Provisioning via REST: Fetch roleIds from GET /api/v2/roles first - they are environment-scoped and not portable.

Then POST /api/v2/users with username, email, firstName, lastName, and roleIds.

The username field must be unique;

a duplicate returns HTTP 409.

Check existence with GET /users?username= before creating to avoid collision errors in idempotent pipelines.

Deprovisioning via REST: Retrieve the user's id via GET /api/v2/users filtered by email or username, then issue PUT /api/v2/users/{userId} with {"status":"DISABLED"}.

This preserves audit history and is reversible.

DELETE /api/v2/users/{userId} is permanent - prefer DISABLED for any environment with compliance or audit requirements.

SCIM auto-provisioning with Okta or Entra ID: SSO (SAML) must be fully active before SCIM can be enabled.

Generate the SCIM Base URL and Bearer token from Settings → Security → SCIM Provisioning, then configure the IdP connector.

Note that group push maps to Sprinklr user groups, not permission roles - role assignment remains a separate step outside the SCIM sync loop.

Google Workspace and OneLogin are not listed as supported IdPs in official documentation.

Provision a new employee via REST API

1. Obtain OAuth 2.0 access token via POST /oauth/token with client_credentials.
2. Retrieve available role IDs via GET /api/v2/roles to identify the correct roleId for the new user.
3. POST /api/v2/users with required fields: username, email, firstName, lastName, roleIds.
4. Store the returned id for future updates or deactivation.

Watch out for: username must be unique; if the user already exists (e.g., from a previous import), the API returns 409. Check existence with GET /users?username= before creating.

Deprovision a departing employee

1. Obtain a fresh access token if the current one is near expiry.
2. Look up the user's Sprinklr id via GET /api/v2/users filtering by username or email.
3. Set status to DISABLED via PUT /api/v2/users/{userId} with {"status":"DISABLED"} to revoke access while preserving audit history.
4. Optionally call DELETE /api/v2/users/{userId} for full removal if data retention is not required.

Watch out for: Deletion is irreversible. Prefer DISABLED status for compliance and audit trail preservation.

Set up SCIM auto-provisioning with Okta

1. Confirm Enterprise plan is active and SSO (SAML) is fully configured in Sprinklr Settings > Security.
2. In Sprinklr, navigate to Settings > Security > SCIM Provisioning and enable SCIM to generate the SCIM Base URL and Bearer token.
3. In Okta, add the Sprinklr app from the Okta Integration Network and navigate to the Provisioning tab.
4. Enter the Sprinklr SCIM Base URL and Bearer token into Okta's SCIM connector settings.
5. Enable the desired provisioning features: Create Users, Update User Attributes, Deactivate Users.
6. Assign users or groups in Okta to trigger initial provisioning sync.

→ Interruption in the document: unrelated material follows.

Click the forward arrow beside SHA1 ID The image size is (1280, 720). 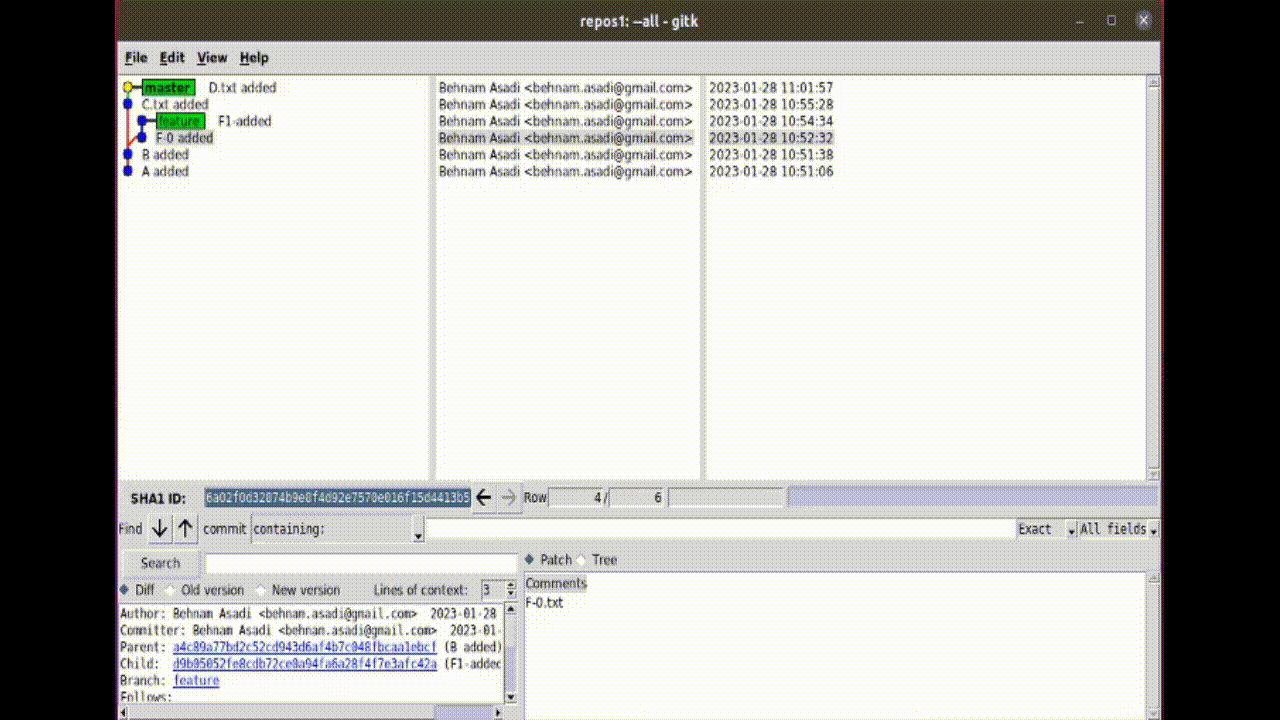tap(509, 497)
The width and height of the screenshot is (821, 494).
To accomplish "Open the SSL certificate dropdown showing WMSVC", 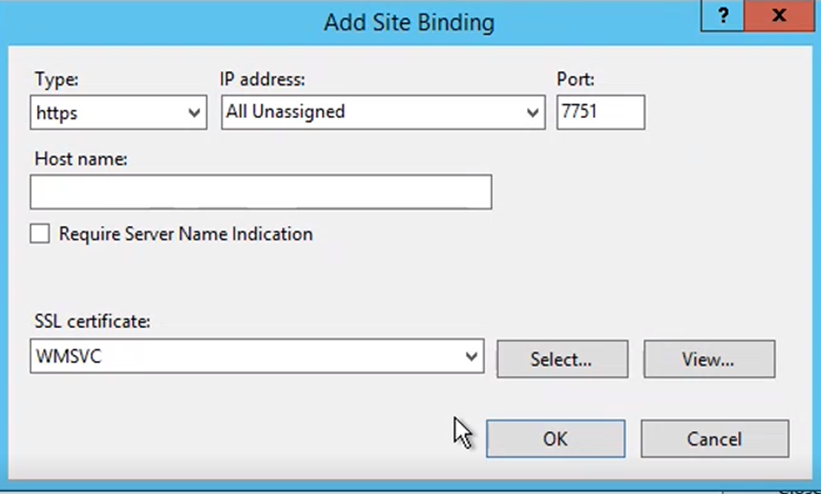I will tap(257, 356).
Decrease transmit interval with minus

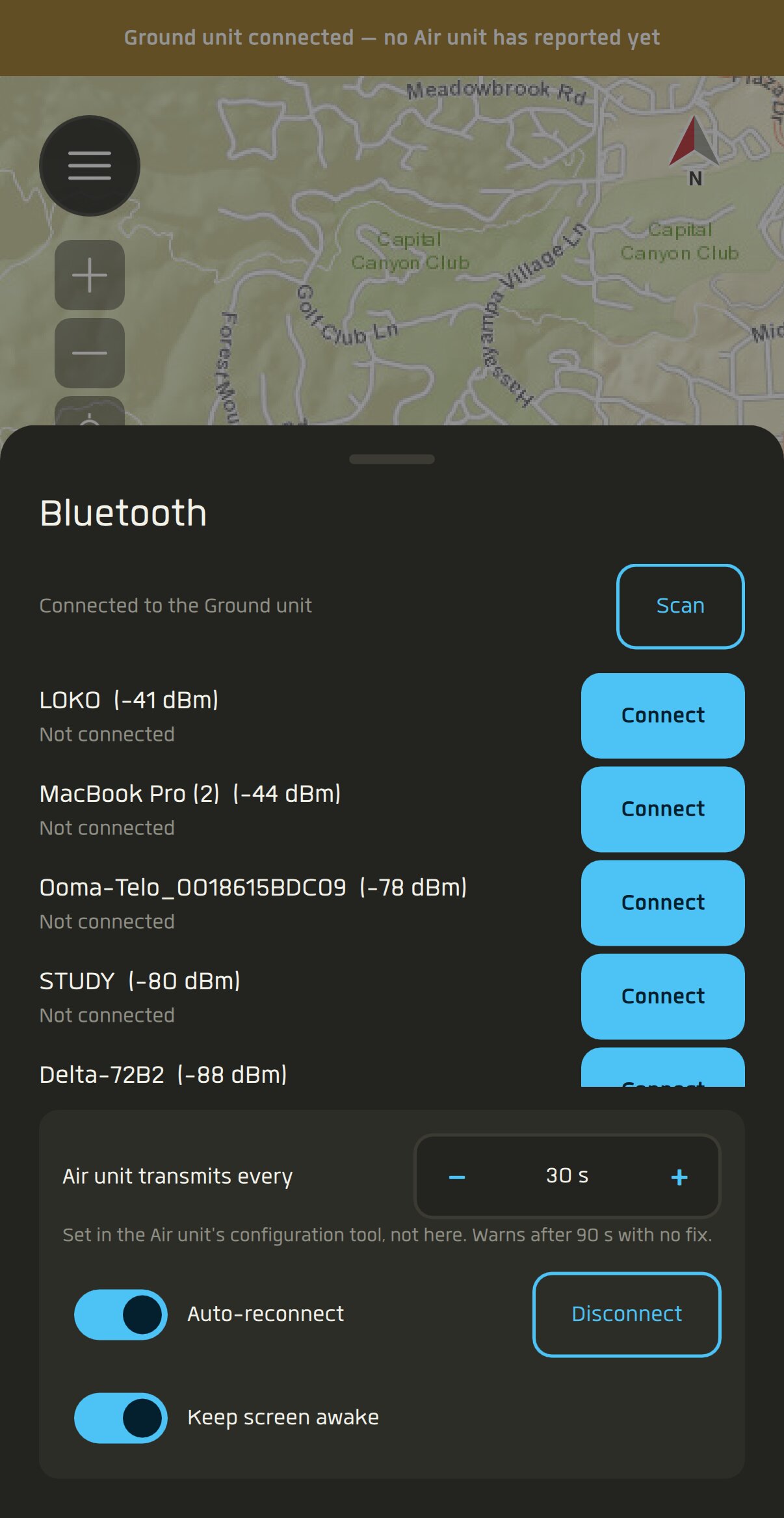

Watch out for: SCIM will not activate if SSO is not already live. Group push maps to Sprinklr user groups, not permission roles - role assignment must be handled separately.

The most consequential API caveat is that PUT /users/{userId} replaces the full user object - omitting any optional field may silently reset it. Always fetch the current object before issuing a PUT to avoid unintended data loss.

A second structural trap: user IDs are environment-scoped, so the same individual will have different id values across Sprinklr environments; any identity graph integration must store and resolve IDs per environment, not globally.

Role IDs share the same constraint - they cannot be reused across environments and must be retrieved fresh from each target before provisioning. Finally, the developer portal and help center are separate properties with overlapping but non-identical documentation;

some endpoint details and schema fields appear in only one of the two, making complete API coverage dependent on consulting both sources.